Dodging German soldiers and searchlights at night, Hannah smuggles food for a sick and starving Anne. With the liberation of Holland just days away, Hannah’s spirits, despite terrible times in the camp, are soaring, and she is looking forward to being with her best friend Anne – hoping to recreate, all over again, their happy and carefree days in Amsterdam.

The movie runs back and forth between Amsterdam and the camp – and it divides the two periods in a way that is splendidly contrasting and seamlessly smooth. While the friends’ younger days are shown in bright colors, production designer Barbara Westra and cinematographer Jan Moeskops turn to darker shades of gray for the scenes in the Bergen-Belsen concentration camp.
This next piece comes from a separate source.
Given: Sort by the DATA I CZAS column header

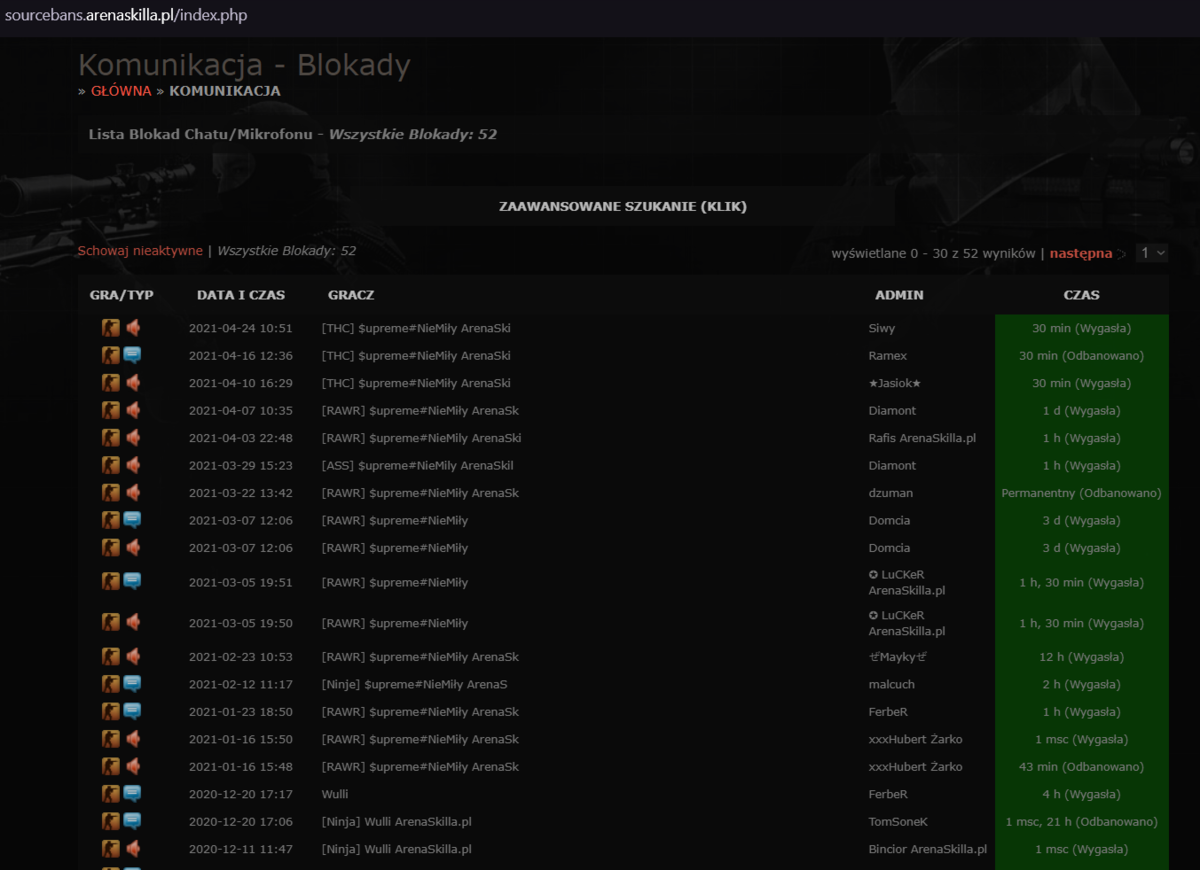Looking at the screenshot, I should [241, 295].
The film is directed by Ben Sombogaart. Supplied

At the camp, a smudgy-faced Hannah moves around in darkly drab surroundings conveying an underlying mix of hope and hopelessness, and the writers, Paul Ruven and Marian Batavier, bide their time to present Anne much later. A little more of detailing of her character – and mind you she is the one who suffers much more than Hannah – would have added a great deal of punch. The scene in which she pleads with Hannah from across the wall to get her food is painful to watch.

Apart from this, Sombogaart takes a more convenient approach by presenting a sanitized viewpoint of the Holocaust with much of the cruelty hidden from the girls. We hear gunshots, but seldom the actual violence, and even when Hannah’s pregnant mother is roughed up by soldiers, a strange kind of unnatural mood prevails.

In short, “My Best Friend Anne Frank” could have done with a little more drama. Did the director want to take us away from a feeling of anguish, instead attempting something frothy? It does not quite work, though.